- **RECORDS FOR THE TASK**:
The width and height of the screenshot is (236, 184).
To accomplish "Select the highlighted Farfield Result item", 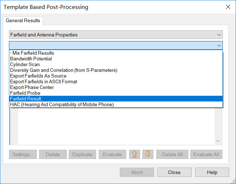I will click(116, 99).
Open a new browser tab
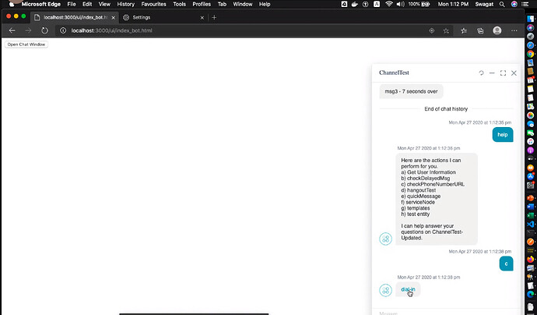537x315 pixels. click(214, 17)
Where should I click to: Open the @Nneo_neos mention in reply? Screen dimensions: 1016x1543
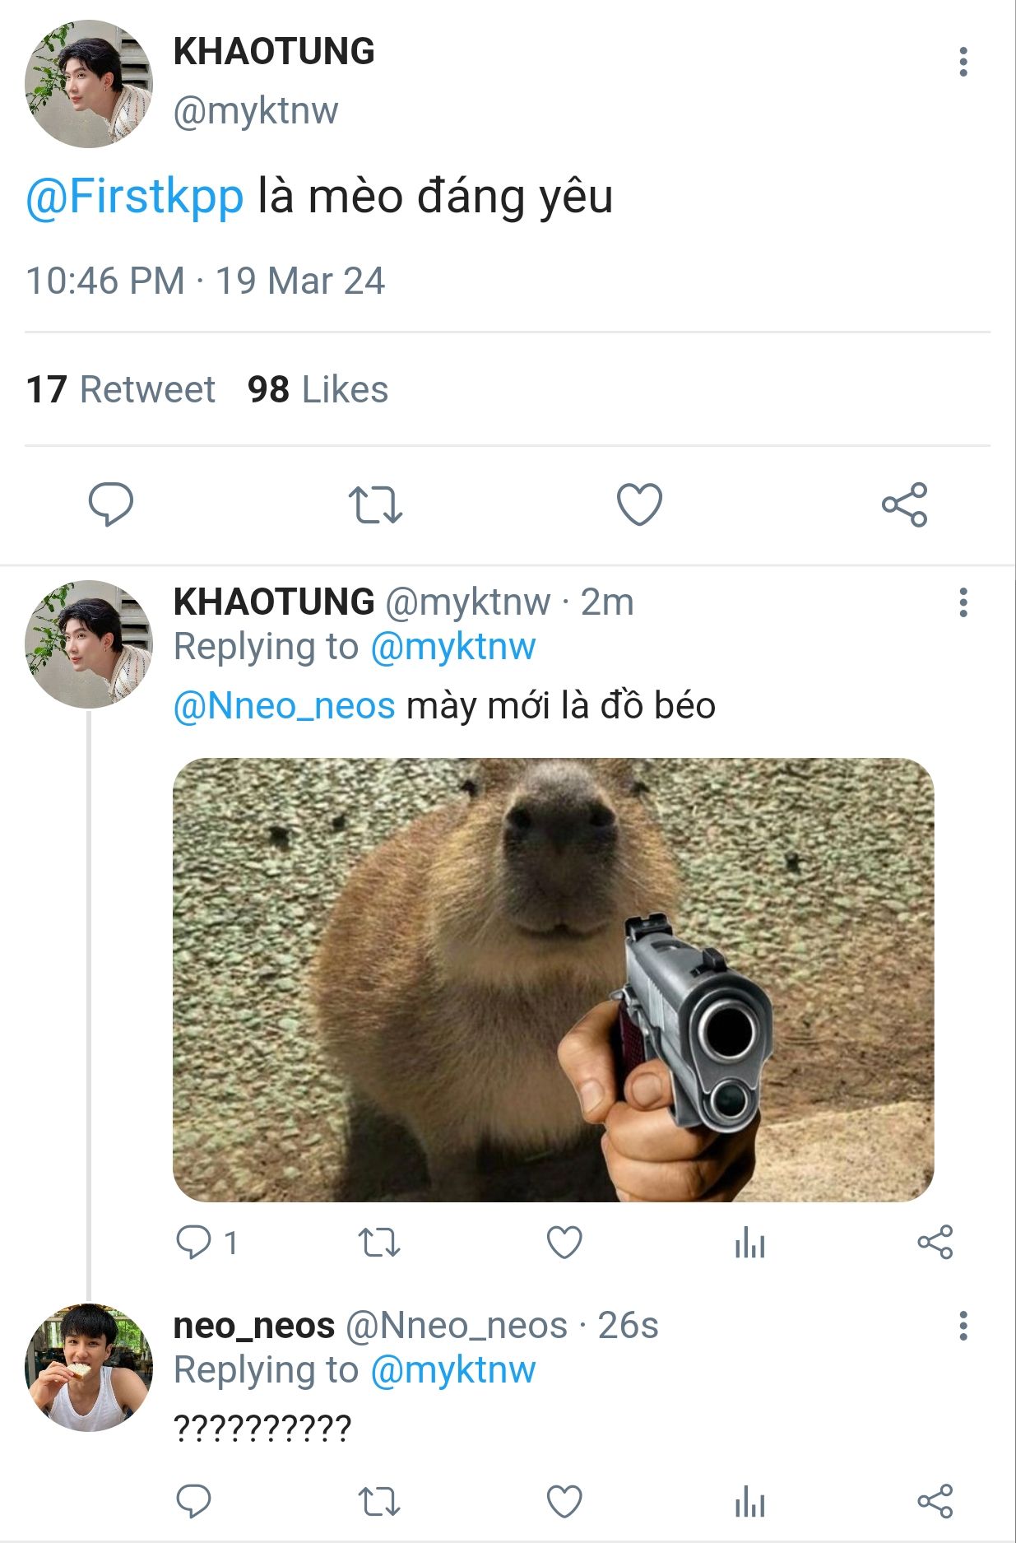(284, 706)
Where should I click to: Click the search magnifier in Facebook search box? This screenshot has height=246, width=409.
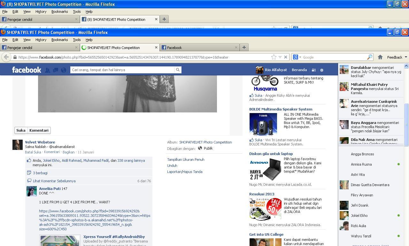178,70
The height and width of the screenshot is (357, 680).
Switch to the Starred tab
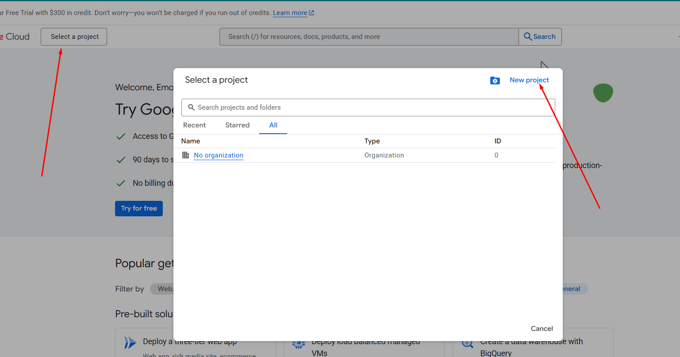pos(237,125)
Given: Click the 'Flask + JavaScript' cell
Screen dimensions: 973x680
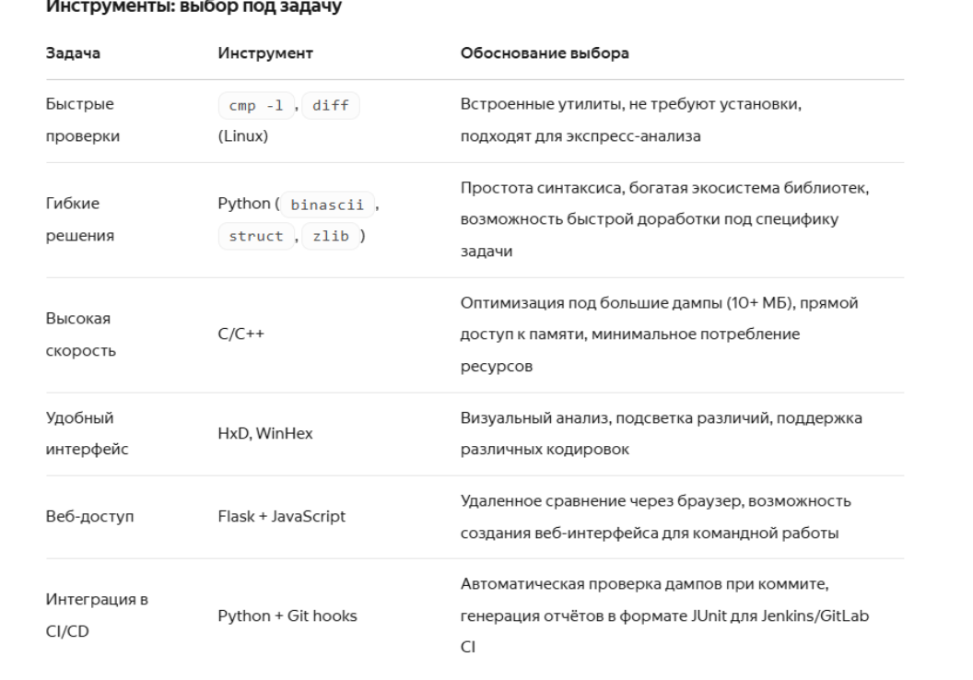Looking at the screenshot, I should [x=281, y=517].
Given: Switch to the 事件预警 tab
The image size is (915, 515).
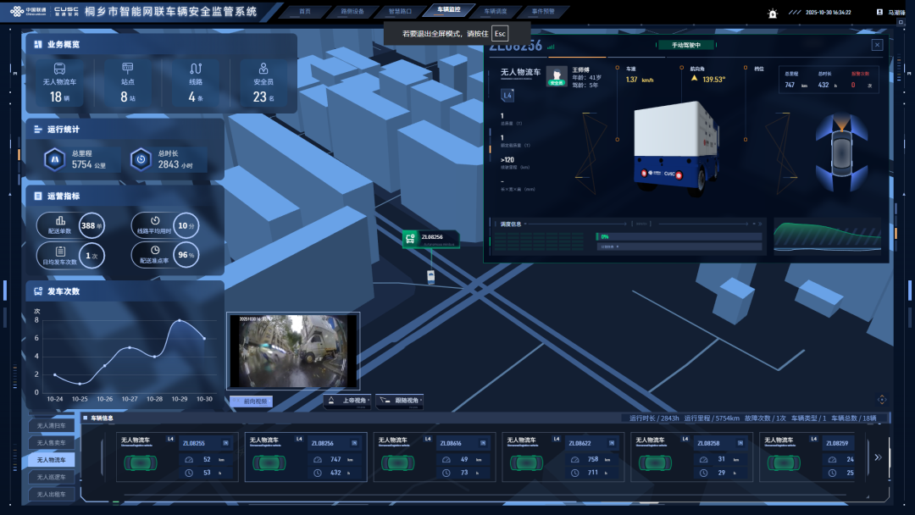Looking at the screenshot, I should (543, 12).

- **PROMPT**:
Where a line of the records includes "Given", copy it.

- **RESULT**:
Given: Click the 'Flask + JavaScript' cell
Given: Switch to the 事件预警 tab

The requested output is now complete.